Although the bike board specifically identified Southeast Seattle as the area most lacking in safe bike connections to the rest of the city, the update eliminated a greenway on Beacon Ave. S and a protected bike lane on Rainier Ave. S., one of the deadliest street for cyclists and pedestrians in the city, leaving Southeast Seattle with what Seattle Neighborhood Greenways’ director Gordon Padelford called “a few scattered hilly segments” of bike lanes. SDOT, with assistance from the Department of Neighborhoods, held a series of neighborhood meetings where participants identified their top priorities; at the one I attended, in South Beacon Hill, residents said they were worried that Mayor Durkan and SDOT weren’t willing to risk political controversy to build safe, convenient bike connections between Southeast Seattle and downtown.

The proposals to begin “pre-planning” on some north-south streets seems like an acknowledgement of those concerns (as does the proposal to actually build a mile of bike lane between Mount Baker and I-90). As usual, though the proof will be in whether these bike lanes actually get built, or whether they end up gathering dust along with much of the original Bike Master Plan.

8 thoughts on “Reports: Bike Plan Update Adds Bike Lane, “Pre-Planning” in SE Seattle, Scales Back Delayed Fourth Avenue Bike Lane”

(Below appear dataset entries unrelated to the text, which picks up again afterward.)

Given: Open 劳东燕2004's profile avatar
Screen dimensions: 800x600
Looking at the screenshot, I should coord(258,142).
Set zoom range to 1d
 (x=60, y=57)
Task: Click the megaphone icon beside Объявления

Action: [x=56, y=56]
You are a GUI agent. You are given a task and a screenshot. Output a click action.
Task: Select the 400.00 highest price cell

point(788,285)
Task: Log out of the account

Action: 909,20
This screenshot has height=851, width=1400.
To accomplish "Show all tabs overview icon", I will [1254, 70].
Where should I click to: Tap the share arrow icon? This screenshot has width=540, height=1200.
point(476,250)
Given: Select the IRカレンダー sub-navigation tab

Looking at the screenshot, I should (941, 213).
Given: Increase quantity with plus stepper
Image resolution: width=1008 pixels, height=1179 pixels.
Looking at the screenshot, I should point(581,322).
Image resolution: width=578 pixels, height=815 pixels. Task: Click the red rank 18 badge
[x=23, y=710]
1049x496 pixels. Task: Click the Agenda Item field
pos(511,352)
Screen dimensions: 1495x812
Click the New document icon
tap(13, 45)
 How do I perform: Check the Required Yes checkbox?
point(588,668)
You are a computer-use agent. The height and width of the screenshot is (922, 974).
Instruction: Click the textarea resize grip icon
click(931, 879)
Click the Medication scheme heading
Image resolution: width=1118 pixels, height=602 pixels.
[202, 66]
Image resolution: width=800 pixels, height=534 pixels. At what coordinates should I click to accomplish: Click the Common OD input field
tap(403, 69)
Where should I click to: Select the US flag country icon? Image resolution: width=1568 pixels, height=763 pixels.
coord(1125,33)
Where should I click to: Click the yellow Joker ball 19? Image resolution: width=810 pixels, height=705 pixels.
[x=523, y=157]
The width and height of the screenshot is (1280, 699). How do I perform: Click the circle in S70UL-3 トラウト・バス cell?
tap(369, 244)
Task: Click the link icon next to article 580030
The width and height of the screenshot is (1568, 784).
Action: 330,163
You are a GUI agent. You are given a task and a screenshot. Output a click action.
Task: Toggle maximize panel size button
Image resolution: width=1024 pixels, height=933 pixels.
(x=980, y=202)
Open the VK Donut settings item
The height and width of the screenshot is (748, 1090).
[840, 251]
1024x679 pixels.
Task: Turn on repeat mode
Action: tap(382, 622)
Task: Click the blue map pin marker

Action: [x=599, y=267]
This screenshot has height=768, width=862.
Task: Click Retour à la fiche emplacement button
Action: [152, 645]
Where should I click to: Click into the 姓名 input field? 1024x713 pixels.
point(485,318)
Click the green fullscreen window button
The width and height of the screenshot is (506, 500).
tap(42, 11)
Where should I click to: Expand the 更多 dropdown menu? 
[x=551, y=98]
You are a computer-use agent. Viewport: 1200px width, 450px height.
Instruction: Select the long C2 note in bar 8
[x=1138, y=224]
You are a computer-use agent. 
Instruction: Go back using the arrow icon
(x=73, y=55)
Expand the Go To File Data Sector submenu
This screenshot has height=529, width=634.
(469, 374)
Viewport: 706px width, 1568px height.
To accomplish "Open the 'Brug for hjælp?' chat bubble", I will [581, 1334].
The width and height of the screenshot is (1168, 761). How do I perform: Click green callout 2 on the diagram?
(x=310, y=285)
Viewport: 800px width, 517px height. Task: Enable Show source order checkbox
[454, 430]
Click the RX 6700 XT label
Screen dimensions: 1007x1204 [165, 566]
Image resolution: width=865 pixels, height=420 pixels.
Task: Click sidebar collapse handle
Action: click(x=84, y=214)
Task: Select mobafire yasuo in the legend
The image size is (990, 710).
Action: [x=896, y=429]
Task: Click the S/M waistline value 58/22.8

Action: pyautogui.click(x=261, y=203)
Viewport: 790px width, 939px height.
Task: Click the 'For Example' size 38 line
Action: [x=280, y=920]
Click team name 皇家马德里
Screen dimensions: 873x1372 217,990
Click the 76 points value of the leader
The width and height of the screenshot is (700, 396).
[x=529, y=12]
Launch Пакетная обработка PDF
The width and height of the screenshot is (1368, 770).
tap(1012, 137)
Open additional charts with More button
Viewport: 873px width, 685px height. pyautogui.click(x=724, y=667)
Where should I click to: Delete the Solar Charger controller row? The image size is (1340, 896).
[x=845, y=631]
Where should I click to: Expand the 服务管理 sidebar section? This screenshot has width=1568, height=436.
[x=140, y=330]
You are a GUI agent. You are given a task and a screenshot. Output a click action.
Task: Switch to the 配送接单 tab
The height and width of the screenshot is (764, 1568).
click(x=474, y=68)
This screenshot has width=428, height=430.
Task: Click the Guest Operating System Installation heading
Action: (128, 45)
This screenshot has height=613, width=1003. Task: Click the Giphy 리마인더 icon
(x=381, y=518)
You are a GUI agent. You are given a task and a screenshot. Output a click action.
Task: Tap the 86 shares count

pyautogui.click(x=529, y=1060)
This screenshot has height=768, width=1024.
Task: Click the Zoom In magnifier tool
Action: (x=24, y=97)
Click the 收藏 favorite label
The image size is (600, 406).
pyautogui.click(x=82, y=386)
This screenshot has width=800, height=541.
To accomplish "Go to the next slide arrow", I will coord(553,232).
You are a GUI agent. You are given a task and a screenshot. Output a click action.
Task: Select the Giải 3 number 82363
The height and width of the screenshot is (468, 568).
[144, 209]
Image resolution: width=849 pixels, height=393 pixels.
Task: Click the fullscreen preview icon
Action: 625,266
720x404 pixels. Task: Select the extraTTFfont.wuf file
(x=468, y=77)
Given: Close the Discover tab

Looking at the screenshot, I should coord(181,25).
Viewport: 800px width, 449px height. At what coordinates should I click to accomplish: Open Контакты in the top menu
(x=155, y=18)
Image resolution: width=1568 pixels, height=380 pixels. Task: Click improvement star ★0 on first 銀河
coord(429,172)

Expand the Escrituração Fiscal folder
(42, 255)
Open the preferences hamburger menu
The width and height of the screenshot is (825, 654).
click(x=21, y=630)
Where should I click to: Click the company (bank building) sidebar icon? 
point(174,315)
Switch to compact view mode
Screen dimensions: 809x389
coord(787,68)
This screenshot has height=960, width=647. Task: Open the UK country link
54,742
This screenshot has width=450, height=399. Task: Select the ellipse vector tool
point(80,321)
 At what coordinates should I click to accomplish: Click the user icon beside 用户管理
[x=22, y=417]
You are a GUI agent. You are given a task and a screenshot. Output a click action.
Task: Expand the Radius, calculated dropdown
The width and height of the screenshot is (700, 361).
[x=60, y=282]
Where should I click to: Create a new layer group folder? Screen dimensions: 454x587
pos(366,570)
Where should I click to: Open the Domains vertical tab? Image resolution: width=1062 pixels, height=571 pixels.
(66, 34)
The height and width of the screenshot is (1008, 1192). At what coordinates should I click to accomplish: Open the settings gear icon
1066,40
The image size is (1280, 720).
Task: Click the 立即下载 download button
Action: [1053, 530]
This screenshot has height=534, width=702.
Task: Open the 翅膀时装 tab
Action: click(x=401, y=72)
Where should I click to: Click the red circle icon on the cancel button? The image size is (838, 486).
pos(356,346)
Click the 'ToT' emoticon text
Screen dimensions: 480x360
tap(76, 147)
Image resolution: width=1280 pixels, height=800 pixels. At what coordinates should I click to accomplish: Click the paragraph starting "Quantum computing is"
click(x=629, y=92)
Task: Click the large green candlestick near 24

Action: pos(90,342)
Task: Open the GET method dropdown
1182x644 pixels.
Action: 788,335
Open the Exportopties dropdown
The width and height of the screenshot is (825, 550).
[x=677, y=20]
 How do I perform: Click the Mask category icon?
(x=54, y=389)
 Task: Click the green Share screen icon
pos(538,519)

  1. A bike lane on MLK is a poor substitute for one on Rainier Ave, N of Mt Baker. But it would be the first N-S bike lane in Rainier Valley, so worthy of support.

    Building it will require eliminating some parking on MLK north of that Tennis Center, which is probably reason enough to ensure Durkan never builds it.

  2. Great news about bike lanes on MLK. MLK is one of the few major arterials in the area that doesn’t have plans for future RapidRide. Both Rainier Avenue and 23rd were supposed to be “RapidRide+” routes with the passage of Move Seattle. Having the bike lanes on MLK avoids a conflict, and could mean that the buses could have their own bus lane for much of the way. I’ve argued for bike lanes on MLK (instead of Rainier) for that very reason.

  3. does your third paragraph have a typo? was not the Murray-Kubly proposed two-way cycle track, delayed by Mayor Durkan on the west side of 4th Avenue and not the east side?